## To do:
Give the data again exactly as it appears.

═════ Data shown

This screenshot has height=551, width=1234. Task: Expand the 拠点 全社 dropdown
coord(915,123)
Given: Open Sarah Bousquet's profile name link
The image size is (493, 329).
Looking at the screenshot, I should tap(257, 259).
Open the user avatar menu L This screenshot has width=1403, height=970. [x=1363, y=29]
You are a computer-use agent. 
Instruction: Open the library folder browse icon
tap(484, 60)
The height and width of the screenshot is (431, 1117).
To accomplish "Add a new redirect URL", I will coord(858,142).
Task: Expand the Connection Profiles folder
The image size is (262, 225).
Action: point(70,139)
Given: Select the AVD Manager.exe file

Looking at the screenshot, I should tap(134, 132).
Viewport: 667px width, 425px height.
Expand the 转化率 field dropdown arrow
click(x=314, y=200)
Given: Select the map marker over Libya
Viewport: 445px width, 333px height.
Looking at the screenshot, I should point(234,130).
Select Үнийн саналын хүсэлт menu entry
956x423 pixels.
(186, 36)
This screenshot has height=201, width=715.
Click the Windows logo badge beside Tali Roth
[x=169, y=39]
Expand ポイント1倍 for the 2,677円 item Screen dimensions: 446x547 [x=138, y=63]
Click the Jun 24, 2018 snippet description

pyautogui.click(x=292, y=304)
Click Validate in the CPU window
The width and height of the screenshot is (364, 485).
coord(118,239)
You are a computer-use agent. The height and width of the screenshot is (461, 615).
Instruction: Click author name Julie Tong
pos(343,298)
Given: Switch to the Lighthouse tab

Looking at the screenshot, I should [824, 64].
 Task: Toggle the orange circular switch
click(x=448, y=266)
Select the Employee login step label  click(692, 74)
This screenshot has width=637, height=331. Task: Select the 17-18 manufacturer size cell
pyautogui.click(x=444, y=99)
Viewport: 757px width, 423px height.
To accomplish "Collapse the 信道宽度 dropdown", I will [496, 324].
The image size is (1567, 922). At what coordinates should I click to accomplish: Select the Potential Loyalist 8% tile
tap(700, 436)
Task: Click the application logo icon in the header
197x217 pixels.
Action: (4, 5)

══════════

## Solution to this exercise:
This screenshot has height=551, width=1234. Task: Expand the 拠点 全社 dropdown
coord(915,123)
Given: Open Sarah Bousquet's profile name link
The image size is (493, 329).
Looking at the screenshot, I should tap(257, 259).
Open the user avatar menu L This screenshot has width=1403, height=970. [x=1363, y=29]
You are a computer-use agent. 
Instruction: Open the library folder browse icon
tap(484, 60)
The height and width of the screenshot is (431, 1117).
To accomplish "Add a new redirect URL", I will coord(858,142).
Task: Expand the Connection Profiles folder
The image size is (262, 225).
Action: point(70,139)
Given: Select the AVD Manager.exe file

Looking at the screenshot, I should tap(134, 132).
Viewport: 667px width, 425px height.
Expand the 转化率 field dropdown arrow
click(x=314, y=200)
Given: Select the map marker over Libya
Viewport: 445px width, 333px height.
Looking at the screenshot, I should point(234,130).
Select Үнийн саналын хүсэлт menu entry
956x423 pixels.
(186, 36)
This screenshot has height=201, width=715.
Click the Windows logo badge beside Tali Roth
[x=169, y=39]
Expand ポイント1倍 for the 2,677円 item Screen dimensions: 446x547 [x=138, y=63]
Click the Jun 24, 2018 snippet description

pyautogui.click(x=292, y=304)
Click Validate in the CPU window
The width and height of the screenshot is (364, 485).
coord(118,239)
You are a computer-use agent. The height and width of the screenshot is (461, 615).
Instruction: Click author name Julie Tong
pos(343,298)
Given: Switch to the Lighthouse tab

Looking at the screenshot, I should [824, 64].
 Task: Toggle the orange circular switch
click(x=448, y=266)
Select the Employee login step label  click(692, 74)
This screenshot has width=637, height=331. Task: Select the 17-18 manufacturer size cell
pyautogui.click(x=444, y=99)
Viewport: 757px width, 423px height.
To accomplish "Collapse the 信道宽度 dropdown", I will [496, 324].
The image size is (1567, 922). At what coordinates should I click to accomplish: Select the Potential Loyalist 8% tile
tap(700, 436)
Task: Click the application logo icon in the header
197x217 pixels.
Action: (4, 5)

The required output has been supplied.